自分のオールを手にし新しい大陸を発見する

 一つ屋根の下で生活を共にしていながら、互いの理解できない部分ばかり増大していくというのはとても怖いことなのである。
息の詰まるよう状況が何年か続いて、あるときついに夫が家から逃げ出した。

 これによって当然いろいろな問題が生じたが、最も深刻な問題は、当時専業主婦だった私が、自分と社会とをつなぐ、夫という唯一のパイプを失ってしまったことだった。
なにしろそれまで、夫の操縦するジェットコースターに便乗して、黙っていても休みなく刺激が降ってくることに慣れ切っていた。
夫を欠いたことにより今後それらは得られなくなってしまうかもしれない。「やばい、このままでは私の世界は小さくなってしまう」と私は焦った。
自分でオールを漕いで船を進め、新しい大陸を発見しなくてはならないと思った。

 そこで私は、とにかくたくさんの人と会うことにした。そんなことより仕事でも始めておくべきかと思いつつ、とりあえずそれも、人の中にさえいれば何かしら役割が見つかるのではと思ったのだ。
子育て中の身で家を空けてばかりもいられなかったので、ときには自宅をバー化し、お酒とごはんを餌に、友人達を自宅に招いたりもした。
弱った若い子がしばらくうちに住むこともあった。幸い人を見る目はあったので、我が家にやってくる友人たちはみな、私の子供たちを育てる上でも、心強い仲間になってくれた。

 そうして徐々に広がっていった人の縁で、あるときIT系の勉強会やセミナーイベントを開催する非営利団体に運営メンバーとして所属することになった。
初めて名刺を持ったときにはとても感動した。一般的なメールの書き出しが「お世話になっております」であることなども、このときに教えてもらった(「こんにちは」から始めるものだとばかり思っていた)。
そうこうするうちに、ここでの活動を通して知り合った経営者に声をかけてもらって、都内の小さい出版社で働くことが決まった。
思いがけず転がってきた念願の社会人デビューである!最初は事務所の掃除や簡単なデータ入力のお手伝いをしていたが、色々あって気づいたら広報を任されていた。

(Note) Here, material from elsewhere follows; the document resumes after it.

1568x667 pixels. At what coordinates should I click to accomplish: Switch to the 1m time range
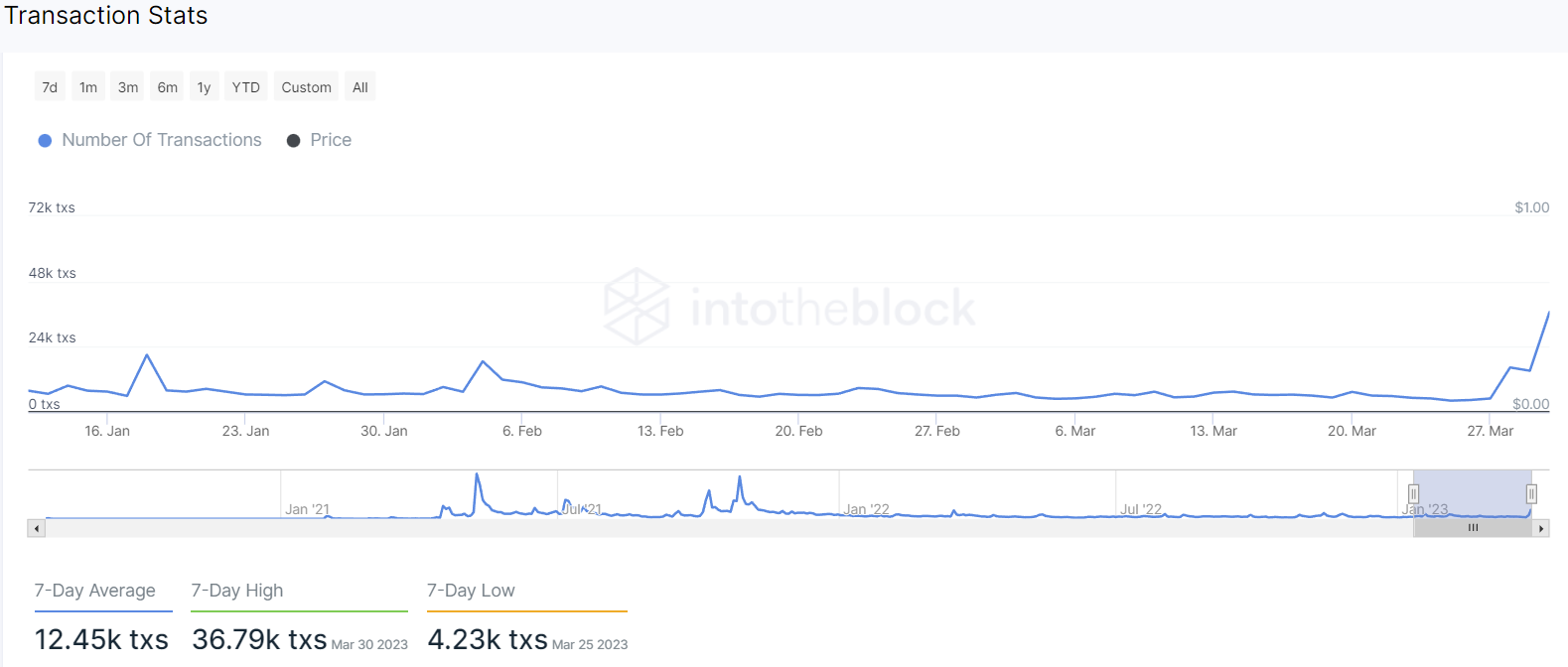pos(88,87)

 誰かの奥さん、誰かのお母さんとしての役割を演じるのもなかなか面白いけれど、どちらでもない個人の私として世の中を泳ぐというのはまた別格の味わいなんである。
個人として社会に出て行くからこそ巡り会う「あれ、私女性としてまだまだオッケーですか?」というようなちょっとしたラッキーハプニングも、砂漠化した心に程よく恵みの雨を降らせてくれた。
自分でいうのもなんだが、私の意を決した船出は大成功。逆境をバネに私、全力で羽ばたいた。